[Opening Data in this exercise section]
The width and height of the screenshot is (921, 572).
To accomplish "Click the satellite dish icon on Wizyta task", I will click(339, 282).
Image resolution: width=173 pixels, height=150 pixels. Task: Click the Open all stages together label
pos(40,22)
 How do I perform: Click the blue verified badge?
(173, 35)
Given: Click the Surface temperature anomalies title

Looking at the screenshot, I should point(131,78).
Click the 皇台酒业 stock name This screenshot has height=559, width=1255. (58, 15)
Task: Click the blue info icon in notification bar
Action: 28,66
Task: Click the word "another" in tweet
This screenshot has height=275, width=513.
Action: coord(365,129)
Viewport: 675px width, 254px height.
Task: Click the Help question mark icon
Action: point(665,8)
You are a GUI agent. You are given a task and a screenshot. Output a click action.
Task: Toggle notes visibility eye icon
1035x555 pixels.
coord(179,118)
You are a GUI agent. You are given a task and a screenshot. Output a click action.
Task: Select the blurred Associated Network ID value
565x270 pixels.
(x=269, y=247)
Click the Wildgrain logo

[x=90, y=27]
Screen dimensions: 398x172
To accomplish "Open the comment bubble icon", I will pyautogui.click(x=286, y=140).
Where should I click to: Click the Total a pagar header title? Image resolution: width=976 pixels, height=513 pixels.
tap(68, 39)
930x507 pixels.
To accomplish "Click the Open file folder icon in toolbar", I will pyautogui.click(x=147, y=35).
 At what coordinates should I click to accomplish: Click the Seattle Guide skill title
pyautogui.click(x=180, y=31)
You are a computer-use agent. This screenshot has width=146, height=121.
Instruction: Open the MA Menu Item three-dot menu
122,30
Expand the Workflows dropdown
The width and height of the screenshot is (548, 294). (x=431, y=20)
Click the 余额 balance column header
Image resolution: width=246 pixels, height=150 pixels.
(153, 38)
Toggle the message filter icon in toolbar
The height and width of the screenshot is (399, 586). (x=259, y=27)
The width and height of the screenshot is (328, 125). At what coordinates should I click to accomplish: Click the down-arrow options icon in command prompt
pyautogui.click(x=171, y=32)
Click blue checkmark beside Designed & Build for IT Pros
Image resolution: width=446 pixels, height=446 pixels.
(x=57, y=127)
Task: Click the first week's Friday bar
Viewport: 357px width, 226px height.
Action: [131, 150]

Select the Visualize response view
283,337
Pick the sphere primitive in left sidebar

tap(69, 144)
[Closing Data in this exercise section]
Look through the entries and work out how many lines have the word "will" in them; reply with that number only.

▶ _Result of this task_: 3